WHAT TO WORK ON:
Rewrite the data starting at the line that contains "Image resolution: width=458" and ending at the line that contains "The image size is (1584, 1135).", replacing "generator" with "charger" and leaving everything else unchanged.

DATASET EXCERPTS:
-- start --
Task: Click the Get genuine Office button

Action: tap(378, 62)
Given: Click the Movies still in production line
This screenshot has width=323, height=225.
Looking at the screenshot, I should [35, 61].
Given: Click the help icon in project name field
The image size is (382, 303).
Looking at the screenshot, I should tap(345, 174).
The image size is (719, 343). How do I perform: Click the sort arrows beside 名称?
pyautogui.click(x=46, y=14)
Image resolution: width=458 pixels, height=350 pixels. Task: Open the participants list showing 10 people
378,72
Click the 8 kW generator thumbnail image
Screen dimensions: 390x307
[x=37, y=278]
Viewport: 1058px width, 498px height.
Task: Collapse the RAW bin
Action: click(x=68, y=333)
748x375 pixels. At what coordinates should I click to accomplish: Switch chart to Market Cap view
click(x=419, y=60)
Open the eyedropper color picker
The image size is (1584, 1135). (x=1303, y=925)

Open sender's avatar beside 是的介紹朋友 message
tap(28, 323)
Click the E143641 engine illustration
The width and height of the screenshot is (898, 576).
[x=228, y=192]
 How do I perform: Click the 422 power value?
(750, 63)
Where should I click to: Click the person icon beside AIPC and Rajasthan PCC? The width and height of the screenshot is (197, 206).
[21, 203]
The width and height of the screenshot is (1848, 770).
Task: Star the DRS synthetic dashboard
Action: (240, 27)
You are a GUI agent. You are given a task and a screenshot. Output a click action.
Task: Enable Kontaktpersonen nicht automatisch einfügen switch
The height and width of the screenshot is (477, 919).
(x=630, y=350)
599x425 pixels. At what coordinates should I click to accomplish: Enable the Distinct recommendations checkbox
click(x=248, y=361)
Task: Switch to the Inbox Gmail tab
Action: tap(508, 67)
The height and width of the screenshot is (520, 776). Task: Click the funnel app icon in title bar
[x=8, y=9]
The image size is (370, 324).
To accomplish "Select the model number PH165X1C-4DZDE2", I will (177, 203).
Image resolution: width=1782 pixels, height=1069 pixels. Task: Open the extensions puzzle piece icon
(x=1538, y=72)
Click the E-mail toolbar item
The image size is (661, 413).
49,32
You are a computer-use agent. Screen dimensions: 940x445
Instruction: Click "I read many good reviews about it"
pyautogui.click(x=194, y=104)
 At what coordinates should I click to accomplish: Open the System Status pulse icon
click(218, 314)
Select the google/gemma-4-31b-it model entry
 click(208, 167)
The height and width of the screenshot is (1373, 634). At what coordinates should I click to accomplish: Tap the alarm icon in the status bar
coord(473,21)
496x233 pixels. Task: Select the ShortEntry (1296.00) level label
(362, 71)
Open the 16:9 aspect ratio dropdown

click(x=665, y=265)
-- end --
THE RESULT:
Image resolution: width=458 pixels, height=350 pixels. Task: Open the participants list showing 10 people
378,72
Click the 8 kW charger thumbnail image
Screen dimensions: 390x307
[x=37, y=278]
Viewport: 1058px width, 498px height.
Task: Collapse the RAW bin
Action: click(x=68, y=333)
748x375 pixels. At what coordinates should I click to accomplish: Switch chart to Market Cap view
click(x=419, y=60)
Open the eyedropper color picker
The image size is (1584, 1135). (x=1303, y=925)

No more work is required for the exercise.